Franz Werfel escribió: “Tranquilos objetos, que en una hora plena, he acariciado como fieras mansas.” Orozco busca la “hora plena” en que un calcetín cuelga como un fruto o una pelota ponchada se convierte en movimiento inerte. Influido por Werfel, Jiří Wolker comenta: “Amo los objetos, compañeros taciturnos, porque todos tratan con ellos como si no estuvieran vivos.” Aunque escribe en la Praga del Golem y los autómatas, Wolker no pretende que los materiales se animen como en un cuento de hadas; registra la mirada, el hálito que despierta en ellos una identidad oculta, la vida que ya tienen.

En su cacería sutil, Orozco presta atención a lo que parece desecho o desperdicio, el desgaste o la intervención que permiten ver una cosa como otra. A propósito de una de sus piezas, escribe: “El coche ya no es un coche. Es la ilusión de un coche.” En esa estética, un color, una semilla o una moneda son por igual estímulos plásticos.
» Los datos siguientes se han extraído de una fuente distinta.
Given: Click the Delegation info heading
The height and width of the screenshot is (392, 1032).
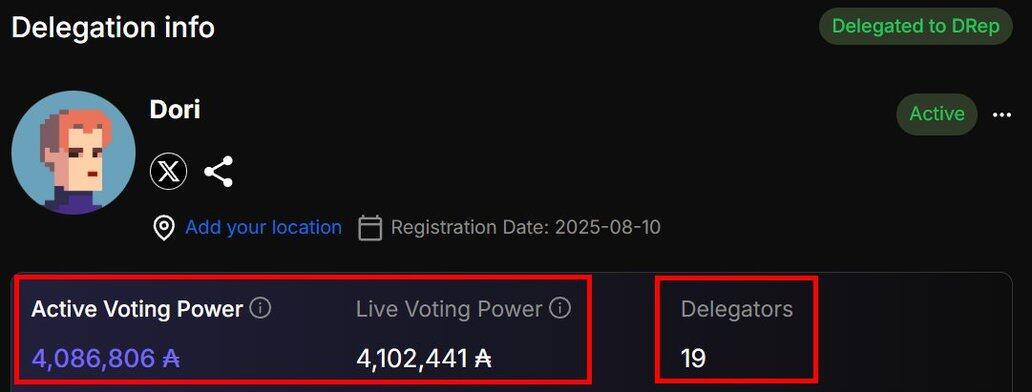Looking at the screenshot, I should pyautogui.click(x=113, y=28).
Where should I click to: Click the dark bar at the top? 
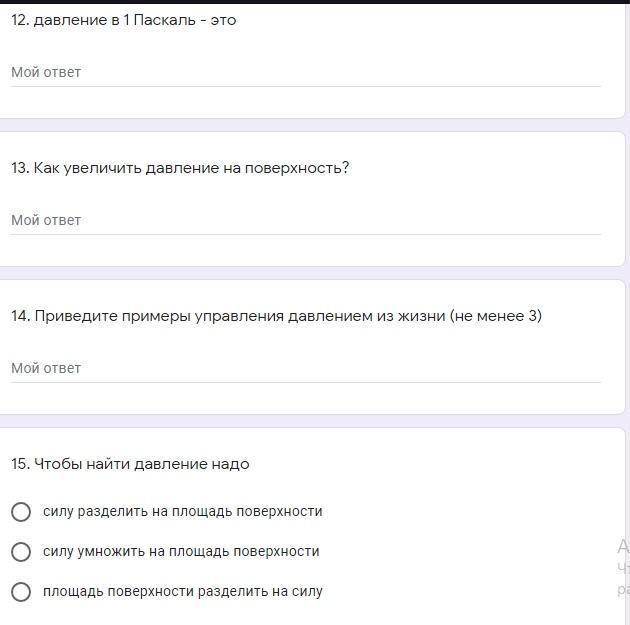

El arte no es para Orozco un sustantivo sino un verbo que define una acción, un proceso sin meta establecida: “Trabajo mejor cuando los motivos de mis actos son un misterio, cuando yo mismo desconozco los motivos de mis actos. Cuando preveo en el resultado que yo habré desaparecido.” El artista se borra para que el espectador participe, transformando la obra en experiencia: “Un libro cerrado no es arte”, advierte.

Reflexión sobre los sentidos (“el color es un desconfiable sistema de atracción. Se requiere la comprobación del tacto y el olfato”), inventario de texturas, catálogo de fluidos, polvos, arenas y secreciones, juego de asociaciones libres donde la saliva se relaciona con Hieronymus Bosch, Materia escrita es una elegía a las posibilidades de “lo infinitamente pequeño”, para usar la expresión de Josep Pla.

La única convención del diarista consiste en escribir conforme al calendario. A partir de fechas, Orozco relata su trato con los materiales. En sus páginas, la realidad semeja un taller que no acaba de fraguar sus piezas. Lo significativo es que al hablar de pulidas superficies o líquidos que se escapan de la mano, traza un mapa alterno de lo real. De tanto ver y tocar una naranja, da con una teoría de la circulación universal: “Las frutas son un medio de transporte. Contenedores de semillas para la reproducción y la supervivencia. Para el movimiento y desplazamiento de la especie. Producción y medios de transporte: frutos públicos.”

Hay pocas alusiones literarias en el libro, pero una se reitera. Materia escrita es, entre otras muchas cosas, una peculiar lectura de Jorge Luis Borges. Un enemigo jurado de las vanguardias brinda estímulo a un artista conceptual. En sus Crónicas de Bustos Domecq, escritas en compañía de Adolfo Bioy Casares, Borges hizo la desternillante parodia de los espíritus enfermos de novedad. Al mismo tiempo, como ha señalado Graciela Speranza en su brillante libro de ensayos Fuera de campo, también concibió textos como “Pierre Menard, autor del Quijote” que guardan insólita similitud con obras de Marcel Duchamp. Al copiar la obra de Cervantes, Menard logra un texto idéntico y al mismo tiempo diferente, pues ocurre en otra época y, por tanto, se lee de otra manera. Su esfuerzo puede ser visto como un idiotismo o una genialidad. En forma parecida, Duchamp le pinta bigotes a una reproducción de la Mona Lisa, luego los borra y obtiene un retrato idéntico al original, pero también distinto, pues ahora es una Mona Lisa “afeitada”.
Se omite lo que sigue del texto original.